SUPPLIED INFORMATION:
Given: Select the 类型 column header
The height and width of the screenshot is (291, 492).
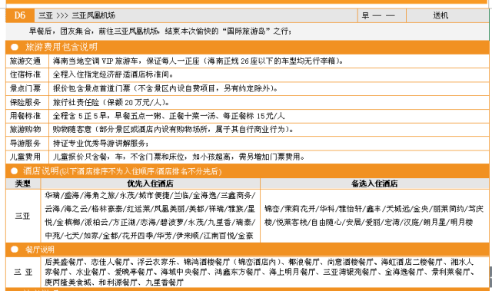Looking at the screenshot, I should click(23, 184).
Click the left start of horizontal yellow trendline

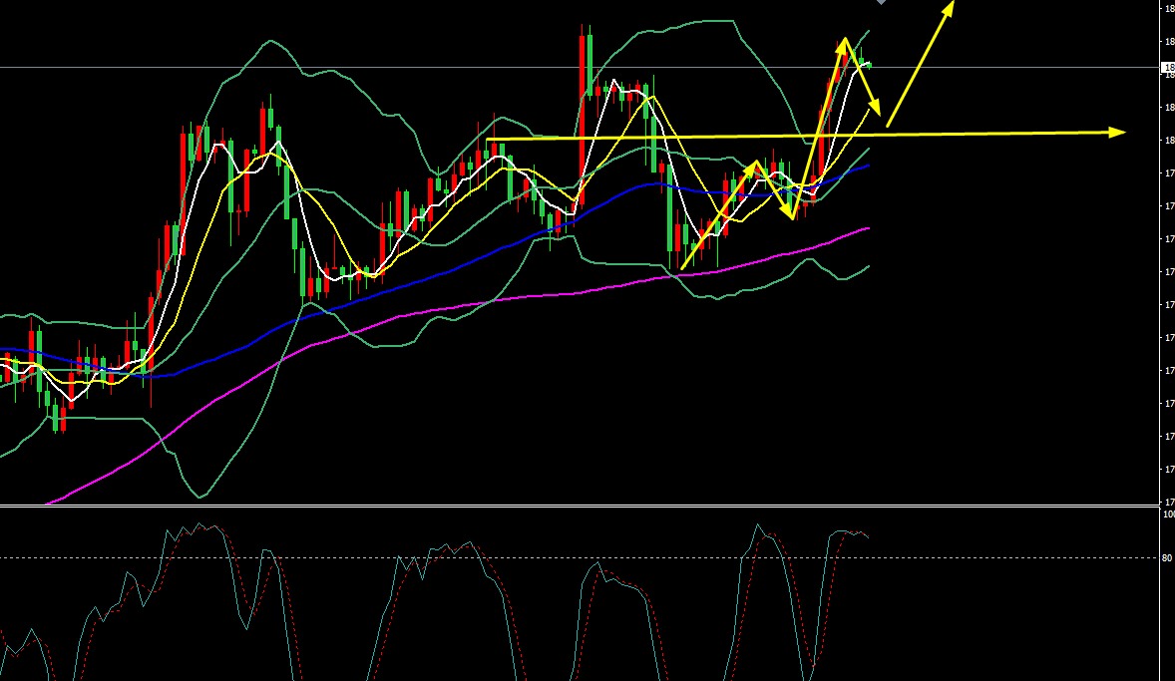pos(489,139)
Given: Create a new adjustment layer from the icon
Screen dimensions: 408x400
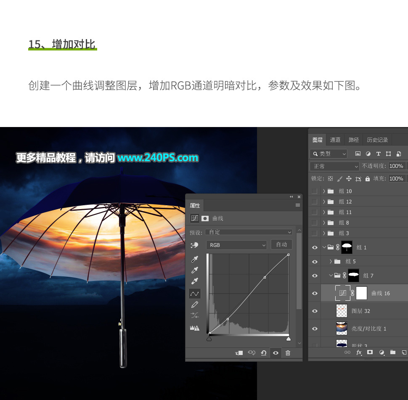Looking at the screenshot, I should point(382,352).
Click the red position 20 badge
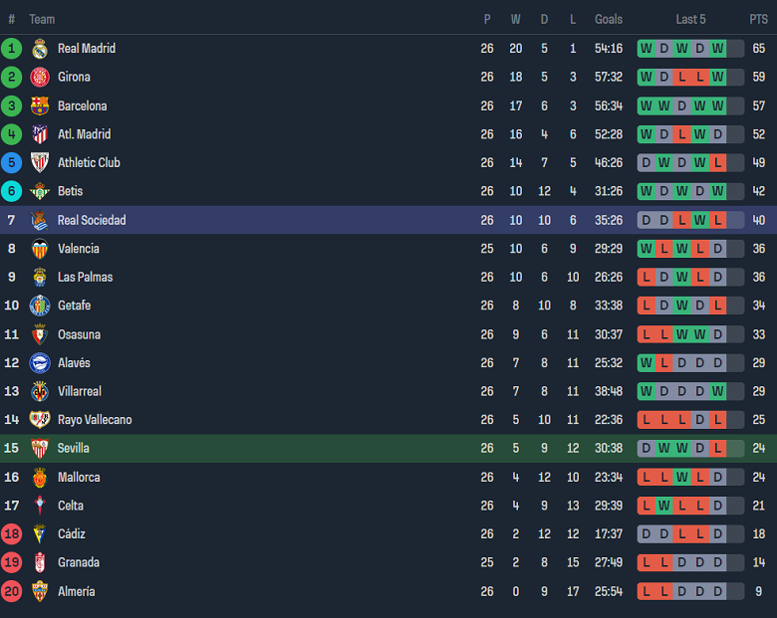This screenshot has height=618, width=777. 12,591

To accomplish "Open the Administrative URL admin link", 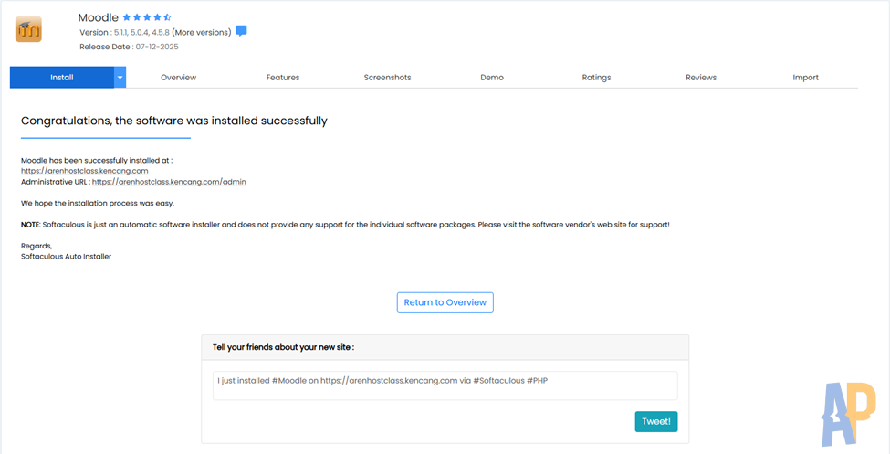I will pyautogui.click(x=169, y=182).
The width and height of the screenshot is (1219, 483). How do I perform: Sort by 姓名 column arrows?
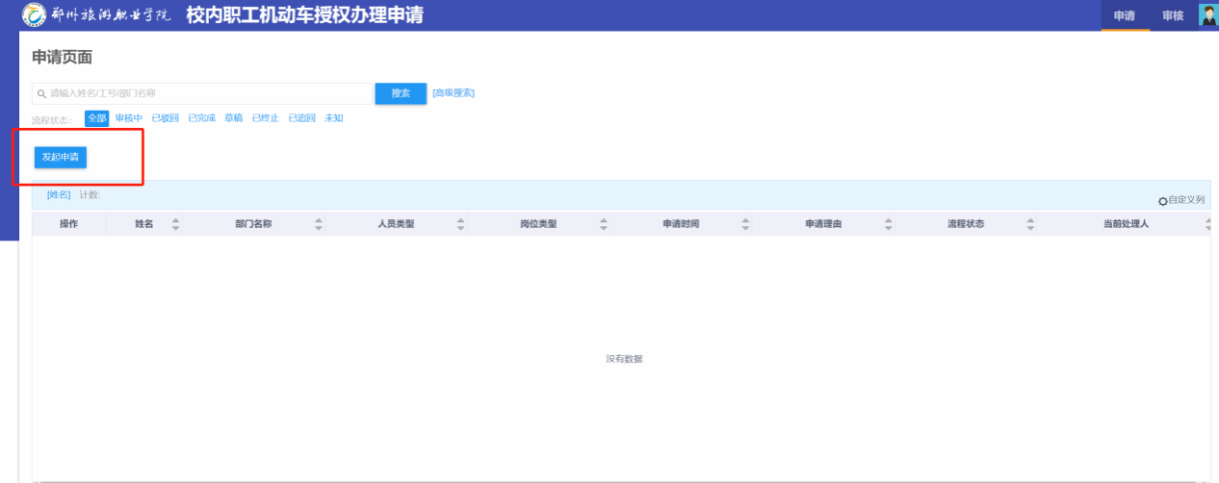click(x=175, y=224)
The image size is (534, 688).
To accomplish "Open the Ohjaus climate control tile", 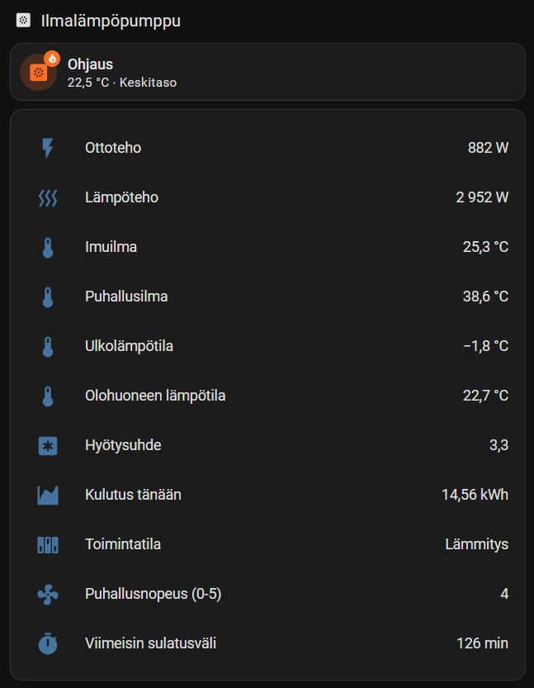I will (x=267, y=73).
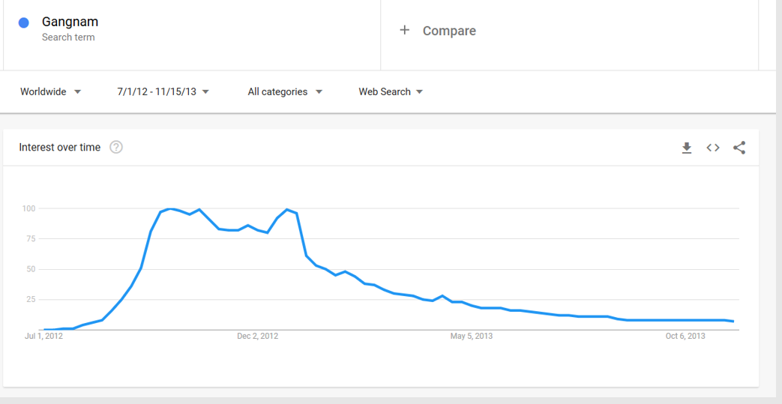Open the 7/1/12 - 11/15/13 date range dropdown
The image size is (782, 404).
pyautogui.click(x=163, y=91)
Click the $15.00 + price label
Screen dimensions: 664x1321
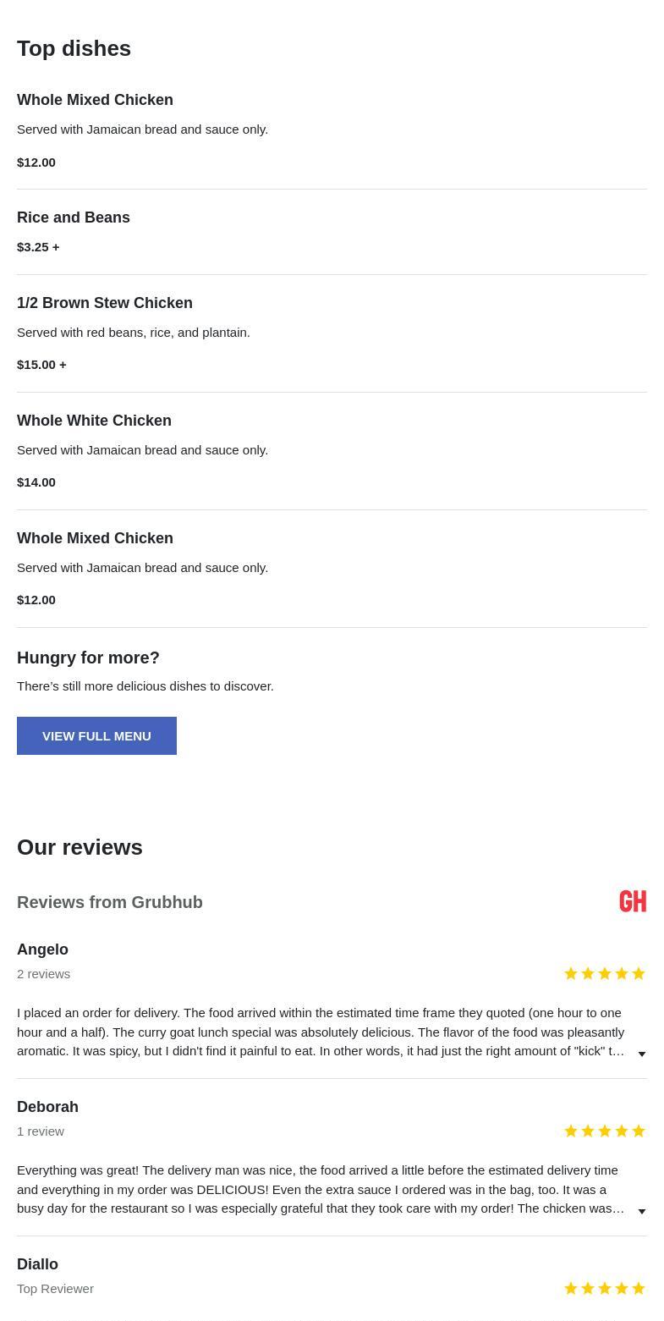(x=41, y=365)
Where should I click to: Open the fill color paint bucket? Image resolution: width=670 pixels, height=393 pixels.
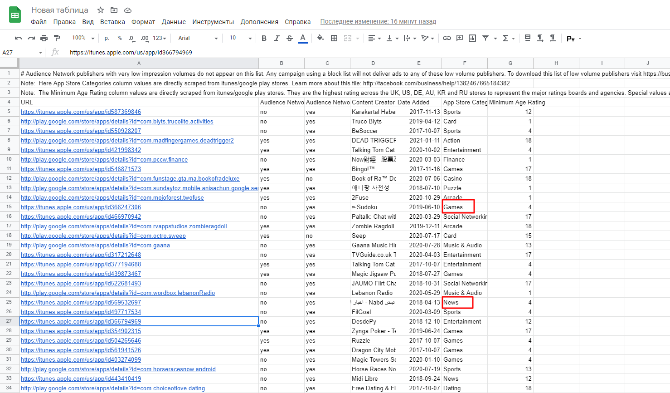pyautogui.click(x=320, y=38)
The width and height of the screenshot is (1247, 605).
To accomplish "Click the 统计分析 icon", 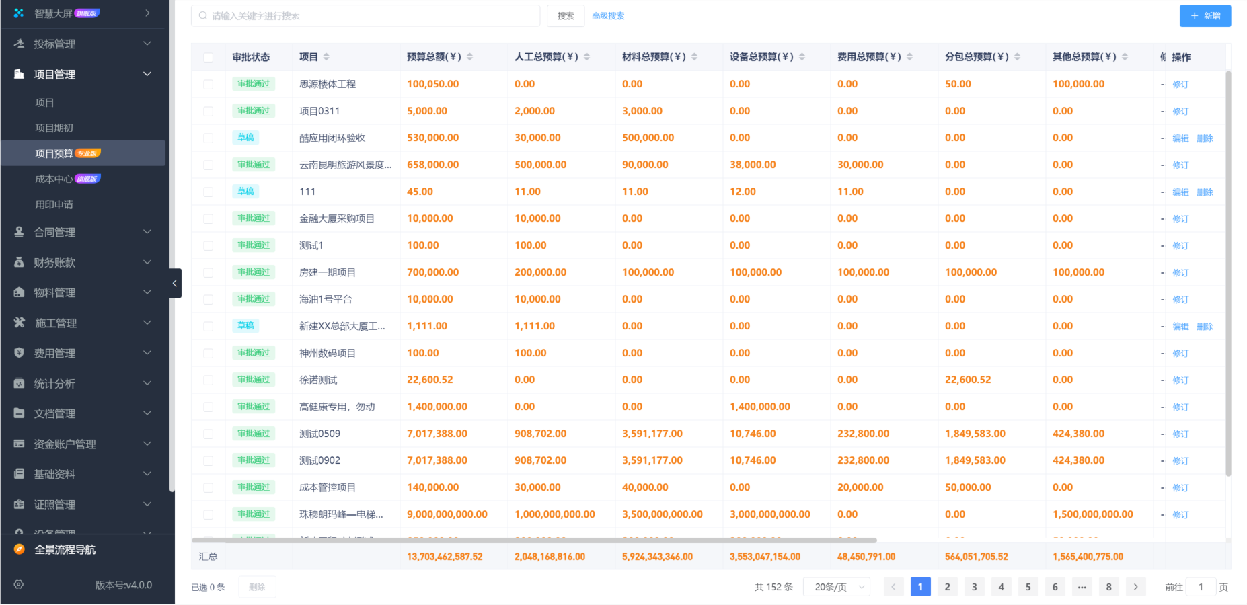I will [x=18, y=383].
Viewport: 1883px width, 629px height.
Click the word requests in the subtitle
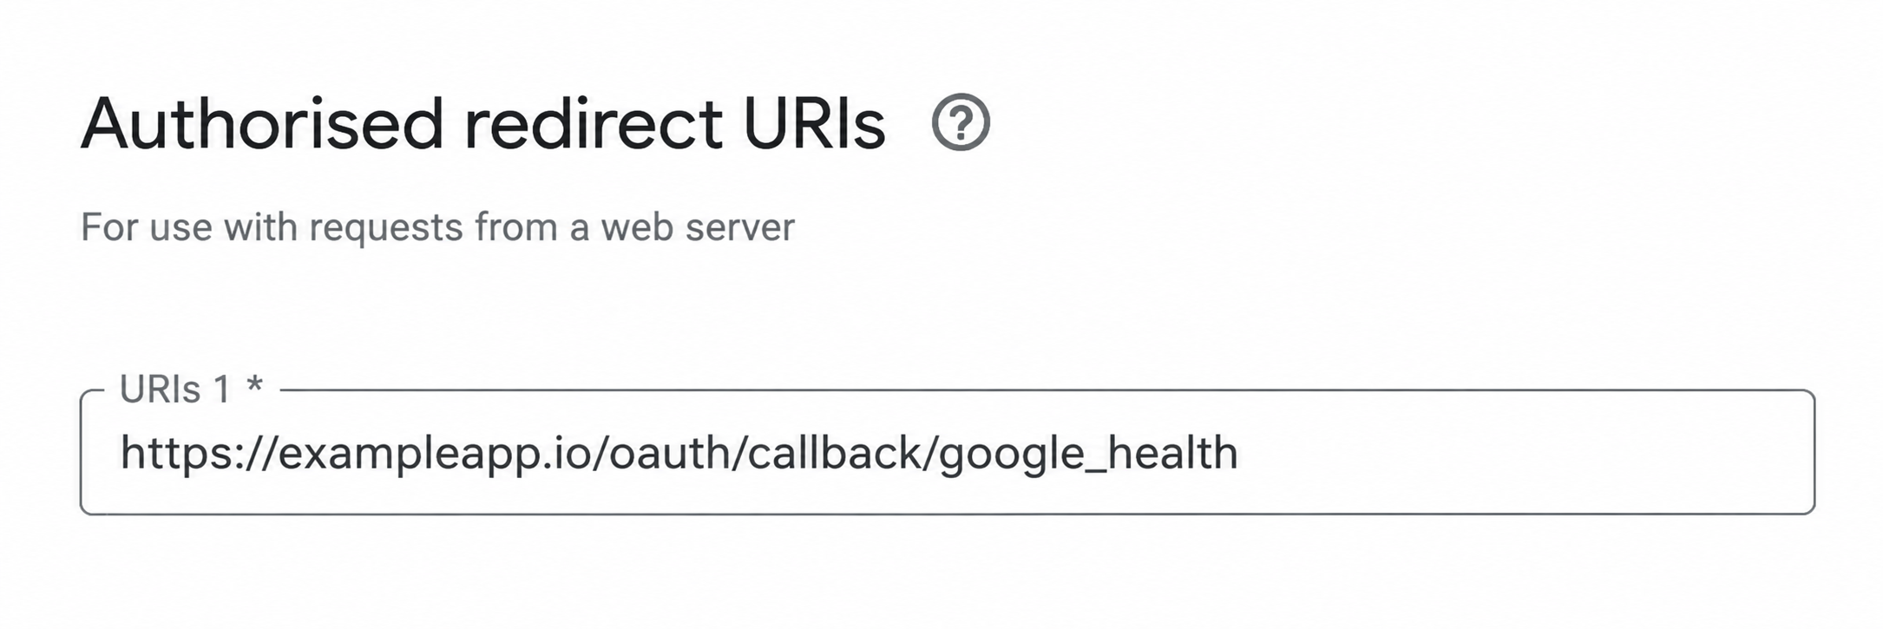click(386, 228)
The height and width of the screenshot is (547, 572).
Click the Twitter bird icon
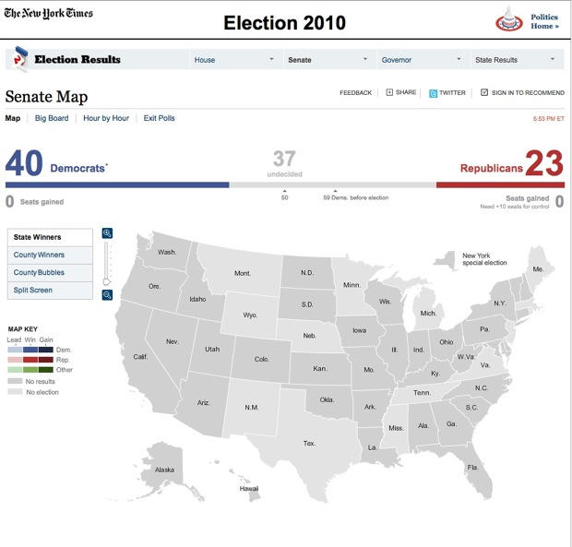[433, 93]
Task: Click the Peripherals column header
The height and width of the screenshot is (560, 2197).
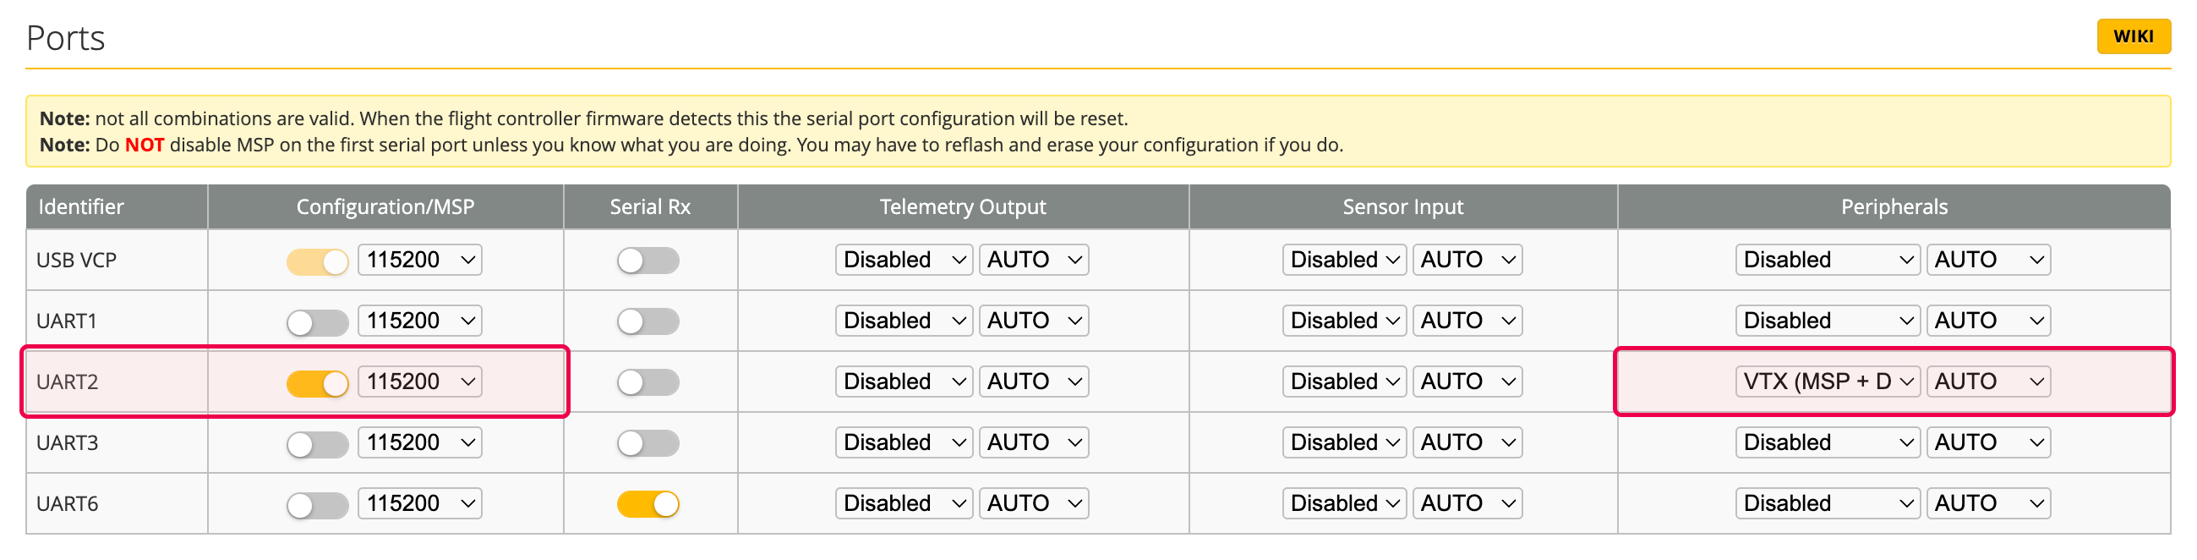Action: 1893,207
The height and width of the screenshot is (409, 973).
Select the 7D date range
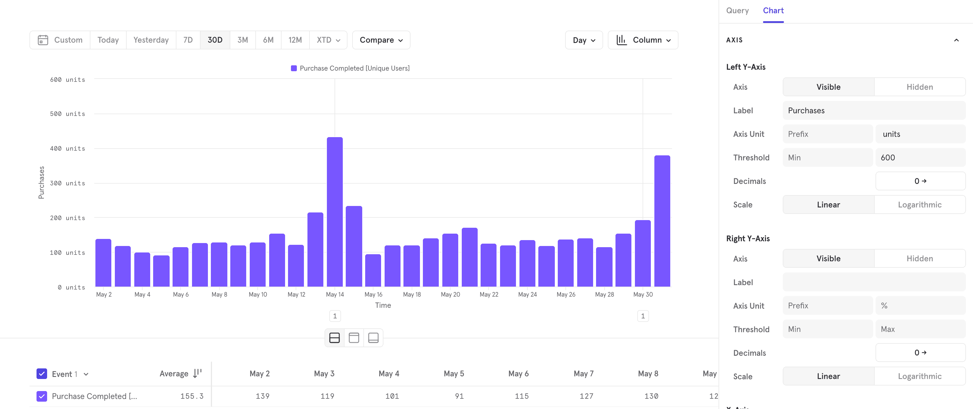pyautogui.click(x=188, y=40)
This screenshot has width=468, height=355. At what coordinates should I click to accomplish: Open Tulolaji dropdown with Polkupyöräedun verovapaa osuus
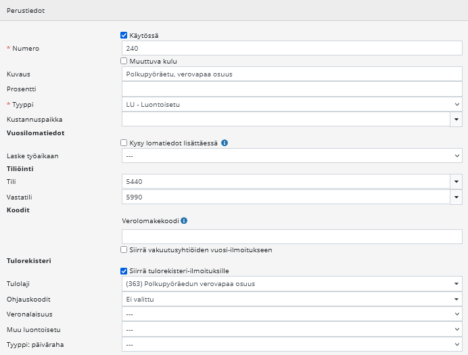click(291, 284)
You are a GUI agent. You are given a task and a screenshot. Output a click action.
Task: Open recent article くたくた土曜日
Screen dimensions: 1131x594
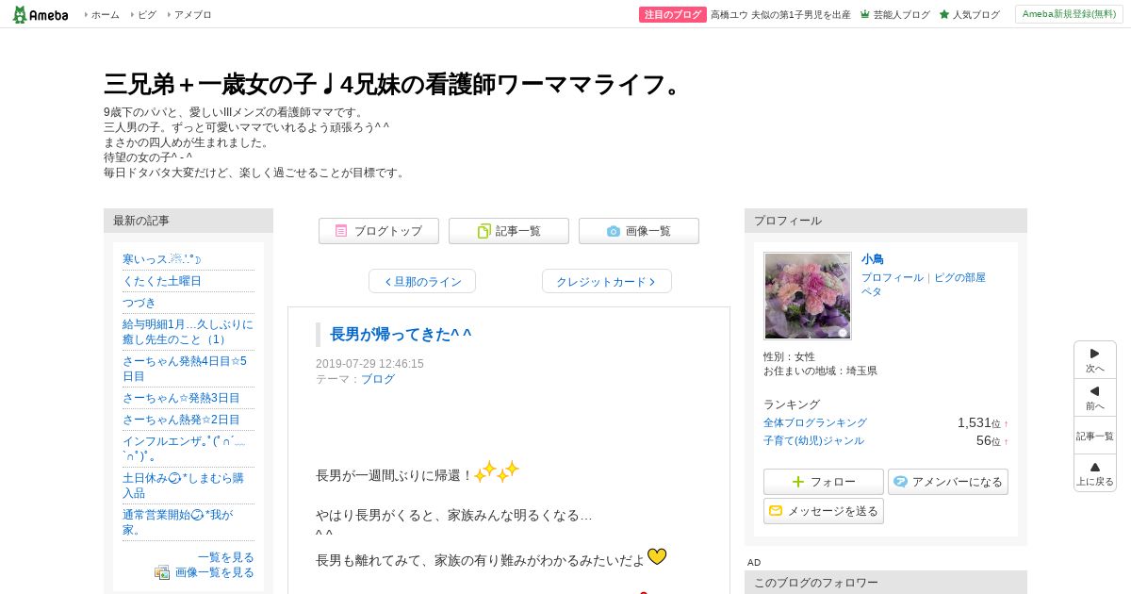[x=162, y=281]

YOUR OBJECTIVE: Could you rewrite the listing above as a numbered list, starting with the line that contains "This screenshot has width=468, height=355." and going on through the end of the listing, with blank lines and pictures left out?

ANSWER TO THE EXERCISE:
1. This screenshot has width=468, height=355. At what coordinates should I click to accomplish: Open Tulolaji dropdown with Polkupyöräedun verovapaa osuus
2. click(291, 284)
3. You are a GUI agent. You are given a task and a screenshot. Output a click action.
4. Task: Open recent article くたくた土曜日
5. Screen dimensions: 1131x594
6. [x=162, y=281]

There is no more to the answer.